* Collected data
▼
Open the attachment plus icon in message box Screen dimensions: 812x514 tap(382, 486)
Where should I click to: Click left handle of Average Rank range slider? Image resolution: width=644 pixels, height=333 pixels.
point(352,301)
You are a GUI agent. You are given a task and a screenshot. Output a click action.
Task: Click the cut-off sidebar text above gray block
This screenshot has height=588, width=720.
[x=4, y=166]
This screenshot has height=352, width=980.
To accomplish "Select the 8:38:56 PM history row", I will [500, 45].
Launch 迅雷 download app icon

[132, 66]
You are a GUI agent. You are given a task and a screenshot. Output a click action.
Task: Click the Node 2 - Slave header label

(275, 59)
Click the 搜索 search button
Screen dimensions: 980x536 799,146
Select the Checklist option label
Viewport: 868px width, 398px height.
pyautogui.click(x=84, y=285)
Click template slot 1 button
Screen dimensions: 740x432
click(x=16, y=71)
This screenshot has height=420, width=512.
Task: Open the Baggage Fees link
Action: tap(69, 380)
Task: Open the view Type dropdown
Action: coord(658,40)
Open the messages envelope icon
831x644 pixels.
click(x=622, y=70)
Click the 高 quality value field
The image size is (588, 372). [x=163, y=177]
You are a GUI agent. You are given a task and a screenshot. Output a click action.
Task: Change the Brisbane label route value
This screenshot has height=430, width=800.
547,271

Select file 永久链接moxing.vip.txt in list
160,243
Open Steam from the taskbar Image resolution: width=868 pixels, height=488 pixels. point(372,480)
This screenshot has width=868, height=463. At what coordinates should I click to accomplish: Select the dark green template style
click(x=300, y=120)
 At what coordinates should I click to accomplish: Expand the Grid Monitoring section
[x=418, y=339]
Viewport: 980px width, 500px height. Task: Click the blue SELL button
▲
* Activity
Return all of the data exactly as it reads.

* Task answer
Open the attachment plus icon in message box Screen dimensions: 812x514 tap(382, 486)
Where should I click to: Click left handle of Average Rank range slider? Image resolution: width=644 pixels, height=333 pixels.
point(352,301)
You are a GUI agent. You are given a task and a screenshot. Output a click action.
Task: Click the cut-off sidebar text above gray block
This screenshot has height=588, width=720.
[x=4, y=166]
This screenshot has height=352, width=980.
To accomplish "Select the 8:38:56 PM history row", I will [500, 45].
Launch 迅雷 download app icon

[132, 66]
You are a GUI agent. You are given a task and a screenshot. Output a click action.
Task: Click the Node 2 - Slave header label

(275, 59)
Click the 搜索 search button
Screen dimensions: 980x536 799,146
Select the Checklist option label
Viewport: 868px width, 398px height.
pyautogui.click(x=84, y=285)
Click template slot 1 button
Screen dimensions: 740x432
click(x=16, y=71)
This screenshot has height=420, width=512.
Task: Open the Baggage Fees link
Action: tap(69, 380)
Task: Open the view Type dropdown
Action: coord(658,40)
Open the messages envelope icon
831x644 pixels.
click(x=622, y=70)
Click the 高 quality value field
The image size is (588, 372). [x=163, y=177]
You are a GUI agent. You are given a task and a screenshot. Output a click action.
Task: Change the Brisbane label route value
This screenshot has height=430, width=800.
547,271

Select file 永久链接moxing.vip.txt in list
160,243
Open Steam from the taskbar Image resolution: width=868 pixels, height=488 pixels. point(372,480)
This screenshot has width=868, height=463. At what coordinates should I click to accomplish: Select the dark green template style
click(x=300, y=120)
 At what coordinates should I click to accomplish: Expand the Grid Monitoring section
[x=418, y=339]
Viewport: 980px width, 500px height. Task: Click the blue SELL button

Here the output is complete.